OW: Yeah, it really helps if you have that one image that really sticks in everyone’s mind, so they can completely understand how dreadful that time was from that fictitious picture. But it doesn’t do much for the post-harm, gentrification of gin, if people who don’t know much about gin only think of that image.
GFR: I want to talk about that gentrification, but first maybe we should be clear that the gin people drank a few hundred years ago is not what we would recognize as gin today, right?
OW: That’s the thing. As well as being culturally very different – the status of gin drinking – the product was very different too. It was made by amateurs. It could be made by anyone who could build a home distilling set-up. The quality of it was extremely poor and very variable. It would often make people very ill, because they didn’t understand how to properly distill and operated by trial and error, and they didn’t want to spend too much on ingredients. People were really taking their chances by drinking it, which has a resonance with 1920s Prohibition in America with people improvising with ingredients and in the way they made it. So, gin was necessarily quite sweet in the 18th century because they were trying to mask what it was actually made of. They also added lots of liquorice. People also would drink gin neat, and it wasn’t until gin became mixed as a long drink that it began to improve its reputation. So, cocktails, and gin and tonics, really helped in the 19th century to pull gin out of the gutter and make you think of it as a pleasant, viable drink, rather than just something to get you drunk.
GFR: One of the chapters in Gin Glorious Gin that I thought was really interesting, is the one about rock star bartenders who came over to London in the 1920s from the States because of Prohibition.
OW: Yes, they were the celebrity chefs of their day. People knew who they were; they would be written up in magazines. They injected their personalities into their drinks. They would play host to the guests who came to stay in their bar’s hotel. And I think the elevation of their status reflected how gin became this very socially acceptable drink. There was a raft of cocktail books, based on the personalities of these bartenders that came out, in the way that a celebrity chef at famous restaurant can bring out a cookbook. It became fashionable to have a signature cocktail, that you always asked for.
GFR: Speaking of which, how much of your book was researched on a bar stool?
OW: [Laughs.] Well, after I did my history degree, I was reviewing bars for a newspaper. So, I did spend a lot of my time in London bars. I was intrigued that gin, which was a drink my parents liked and was so unfashionable for decades that it looked like it was going to die out with the generation that drunk it, was coming back. Again, bartenders were using gin instead of vodka as a base for all these amazing cocktails. And that ’s when I realized that this would be a good time to write about gin.
GFR: Have you become an advocate for the drink? Do people now turn to you to defend gin’s name?
OW: I think that there’s been this explosion of people experimenting with the botanicals that go into gin, so if people think that they don’t like gin, I think they’re just thinking about the traditional ones.
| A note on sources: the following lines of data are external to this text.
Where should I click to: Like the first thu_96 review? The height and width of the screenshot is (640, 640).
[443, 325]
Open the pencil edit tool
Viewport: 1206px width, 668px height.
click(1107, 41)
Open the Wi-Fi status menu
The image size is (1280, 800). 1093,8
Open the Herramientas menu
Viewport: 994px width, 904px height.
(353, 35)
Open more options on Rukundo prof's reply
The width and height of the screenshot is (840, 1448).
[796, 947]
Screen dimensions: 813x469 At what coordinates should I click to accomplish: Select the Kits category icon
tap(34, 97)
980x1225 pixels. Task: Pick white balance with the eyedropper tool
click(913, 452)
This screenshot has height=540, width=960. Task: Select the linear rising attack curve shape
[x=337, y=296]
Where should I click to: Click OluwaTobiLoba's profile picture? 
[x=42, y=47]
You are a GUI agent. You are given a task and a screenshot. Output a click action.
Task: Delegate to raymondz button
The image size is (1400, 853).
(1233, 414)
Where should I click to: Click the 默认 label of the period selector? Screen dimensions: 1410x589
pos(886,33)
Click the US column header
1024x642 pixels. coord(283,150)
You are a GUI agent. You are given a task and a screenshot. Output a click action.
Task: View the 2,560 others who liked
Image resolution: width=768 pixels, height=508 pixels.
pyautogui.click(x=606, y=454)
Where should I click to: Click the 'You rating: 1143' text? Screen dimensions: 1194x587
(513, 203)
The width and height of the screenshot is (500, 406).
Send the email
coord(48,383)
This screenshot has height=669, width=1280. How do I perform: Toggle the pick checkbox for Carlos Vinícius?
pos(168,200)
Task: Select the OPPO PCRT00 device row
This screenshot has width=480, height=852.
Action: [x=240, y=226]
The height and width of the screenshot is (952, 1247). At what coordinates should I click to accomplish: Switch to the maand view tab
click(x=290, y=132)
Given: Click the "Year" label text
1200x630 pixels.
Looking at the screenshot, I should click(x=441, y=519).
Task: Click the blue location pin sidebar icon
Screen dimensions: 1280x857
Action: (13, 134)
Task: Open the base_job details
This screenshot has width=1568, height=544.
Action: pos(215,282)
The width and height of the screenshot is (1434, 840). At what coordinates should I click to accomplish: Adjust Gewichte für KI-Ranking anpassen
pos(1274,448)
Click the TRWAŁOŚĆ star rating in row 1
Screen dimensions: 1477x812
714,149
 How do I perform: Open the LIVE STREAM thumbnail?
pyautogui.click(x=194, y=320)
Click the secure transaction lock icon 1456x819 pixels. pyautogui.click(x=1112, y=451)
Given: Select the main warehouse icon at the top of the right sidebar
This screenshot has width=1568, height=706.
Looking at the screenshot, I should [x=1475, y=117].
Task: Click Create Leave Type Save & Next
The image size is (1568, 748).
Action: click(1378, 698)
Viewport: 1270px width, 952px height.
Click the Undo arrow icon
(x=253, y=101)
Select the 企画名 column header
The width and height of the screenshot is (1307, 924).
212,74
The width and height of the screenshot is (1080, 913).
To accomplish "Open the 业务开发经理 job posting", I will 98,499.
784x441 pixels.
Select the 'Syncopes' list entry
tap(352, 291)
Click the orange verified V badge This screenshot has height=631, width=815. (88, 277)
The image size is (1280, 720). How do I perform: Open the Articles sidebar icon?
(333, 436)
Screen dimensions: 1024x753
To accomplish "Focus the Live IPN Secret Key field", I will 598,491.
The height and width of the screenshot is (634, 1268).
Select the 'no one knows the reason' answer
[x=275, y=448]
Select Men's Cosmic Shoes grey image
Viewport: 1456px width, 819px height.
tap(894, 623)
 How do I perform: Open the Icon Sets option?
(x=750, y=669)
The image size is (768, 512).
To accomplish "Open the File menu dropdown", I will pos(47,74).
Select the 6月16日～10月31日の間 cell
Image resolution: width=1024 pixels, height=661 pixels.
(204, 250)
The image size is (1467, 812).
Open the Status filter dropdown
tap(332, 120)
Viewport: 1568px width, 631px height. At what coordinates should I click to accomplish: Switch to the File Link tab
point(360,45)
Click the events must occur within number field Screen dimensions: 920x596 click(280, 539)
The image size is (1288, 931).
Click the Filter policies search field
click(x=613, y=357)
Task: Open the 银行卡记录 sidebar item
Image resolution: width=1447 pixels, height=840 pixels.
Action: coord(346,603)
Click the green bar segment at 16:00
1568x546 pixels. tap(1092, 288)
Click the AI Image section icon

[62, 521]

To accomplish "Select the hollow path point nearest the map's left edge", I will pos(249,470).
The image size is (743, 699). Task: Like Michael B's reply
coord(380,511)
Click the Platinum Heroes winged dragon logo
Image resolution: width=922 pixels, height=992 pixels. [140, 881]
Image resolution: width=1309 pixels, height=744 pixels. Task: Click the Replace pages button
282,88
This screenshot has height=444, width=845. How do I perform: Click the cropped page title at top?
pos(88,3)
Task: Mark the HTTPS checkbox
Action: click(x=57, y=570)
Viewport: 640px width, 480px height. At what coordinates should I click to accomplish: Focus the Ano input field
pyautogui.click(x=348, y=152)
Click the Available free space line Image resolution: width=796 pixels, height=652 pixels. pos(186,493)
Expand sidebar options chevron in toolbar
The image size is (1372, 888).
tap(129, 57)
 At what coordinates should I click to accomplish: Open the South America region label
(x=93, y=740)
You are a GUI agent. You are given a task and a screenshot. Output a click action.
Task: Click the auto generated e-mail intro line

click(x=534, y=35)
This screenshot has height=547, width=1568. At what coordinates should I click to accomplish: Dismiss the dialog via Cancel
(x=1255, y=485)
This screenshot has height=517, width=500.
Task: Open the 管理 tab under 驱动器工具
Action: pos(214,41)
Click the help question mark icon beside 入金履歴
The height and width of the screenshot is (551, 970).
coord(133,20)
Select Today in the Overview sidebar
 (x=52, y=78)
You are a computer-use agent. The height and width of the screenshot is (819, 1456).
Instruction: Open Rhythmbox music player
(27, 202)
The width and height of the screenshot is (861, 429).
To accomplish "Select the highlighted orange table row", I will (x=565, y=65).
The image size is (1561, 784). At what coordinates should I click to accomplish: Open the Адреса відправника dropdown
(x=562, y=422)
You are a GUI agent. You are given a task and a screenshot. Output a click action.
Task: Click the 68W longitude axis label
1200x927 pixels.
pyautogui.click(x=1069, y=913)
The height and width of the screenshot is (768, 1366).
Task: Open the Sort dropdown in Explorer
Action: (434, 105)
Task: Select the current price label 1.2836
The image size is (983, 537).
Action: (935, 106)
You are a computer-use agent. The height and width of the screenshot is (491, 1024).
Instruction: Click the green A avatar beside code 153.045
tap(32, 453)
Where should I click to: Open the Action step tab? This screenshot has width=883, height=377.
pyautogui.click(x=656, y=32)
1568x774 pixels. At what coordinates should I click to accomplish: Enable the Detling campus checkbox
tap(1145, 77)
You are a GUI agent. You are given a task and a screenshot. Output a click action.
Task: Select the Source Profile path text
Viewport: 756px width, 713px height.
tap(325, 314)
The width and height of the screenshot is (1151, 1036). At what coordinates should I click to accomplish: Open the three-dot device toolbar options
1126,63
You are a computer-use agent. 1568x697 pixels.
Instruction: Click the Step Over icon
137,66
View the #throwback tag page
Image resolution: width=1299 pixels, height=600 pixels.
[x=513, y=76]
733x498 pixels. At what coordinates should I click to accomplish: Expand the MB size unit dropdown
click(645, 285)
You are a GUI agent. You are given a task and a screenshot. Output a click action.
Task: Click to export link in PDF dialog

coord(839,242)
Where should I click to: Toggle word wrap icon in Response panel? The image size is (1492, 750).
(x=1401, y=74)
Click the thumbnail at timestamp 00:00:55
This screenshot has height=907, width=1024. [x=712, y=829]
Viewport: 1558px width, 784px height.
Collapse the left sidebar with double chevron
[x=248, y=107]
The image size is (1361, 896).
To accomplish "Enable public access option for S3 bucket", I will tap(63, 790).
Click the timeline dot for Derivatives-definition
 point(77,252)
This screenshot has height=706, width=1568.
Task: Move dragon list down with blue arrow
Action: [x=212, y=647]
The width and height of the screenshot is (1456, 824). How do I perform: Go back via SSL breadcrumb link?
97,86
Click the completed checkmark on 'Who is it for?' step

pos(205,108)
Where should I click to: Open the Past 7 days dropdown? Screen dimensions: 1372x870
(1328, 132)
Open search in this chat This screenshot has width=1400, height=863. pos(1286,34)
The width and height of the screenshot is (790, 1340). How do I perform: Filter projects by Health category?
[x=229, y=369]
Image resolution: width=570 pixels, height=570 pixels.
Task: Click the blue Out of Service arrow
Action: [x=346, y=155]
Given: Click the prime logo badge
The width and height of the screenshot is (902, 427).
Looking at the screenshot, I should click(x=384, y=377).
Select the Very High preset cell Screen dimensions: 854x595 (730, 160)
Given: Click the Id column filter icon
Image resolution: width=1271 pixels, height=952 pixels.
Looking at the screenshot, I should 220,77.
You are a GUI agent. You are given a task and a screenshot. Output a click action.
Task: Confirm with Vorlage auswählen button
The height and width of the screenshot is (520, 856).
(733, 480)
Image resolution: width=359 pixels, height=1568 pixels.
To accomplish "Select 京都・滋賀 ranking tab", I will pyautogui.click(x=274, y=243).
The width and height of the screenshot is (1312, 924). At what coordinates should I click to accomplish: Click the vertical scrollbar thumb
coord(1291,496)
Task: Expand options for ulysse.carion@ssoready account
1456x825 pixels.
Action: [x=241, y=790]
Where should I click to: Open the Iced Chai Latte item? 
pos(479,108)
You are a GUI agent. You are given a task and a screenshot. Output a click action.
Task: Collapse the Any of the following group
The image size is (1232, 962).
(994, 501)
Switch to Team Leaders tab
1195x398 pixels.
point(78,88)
They’re very juniper heavy, which not everyone likes. But there are so many other styles: herbal, floral, all sorts of really aromatic gins. There are so many kinds of gin that I think it would be hard for you not to eventually find one you liked.
GFR: And what’s your preference? Are you a Martini drinker? Do you prefer gin and tonics?
OW: I spend a lot of time trying to make Martinis at home. I’m creating a lot of mess! I generally prefer to have one at a professional bar, but I also like to have them at home. I also like the French 75, which is gin and Champagne with lemon. Some people think that gin and Champagne sounds like a weird combination, but it works pretty well. Negronis are very fashionable again, and that’s a great summer drink. There’s another way to make people like gin without them really realizing!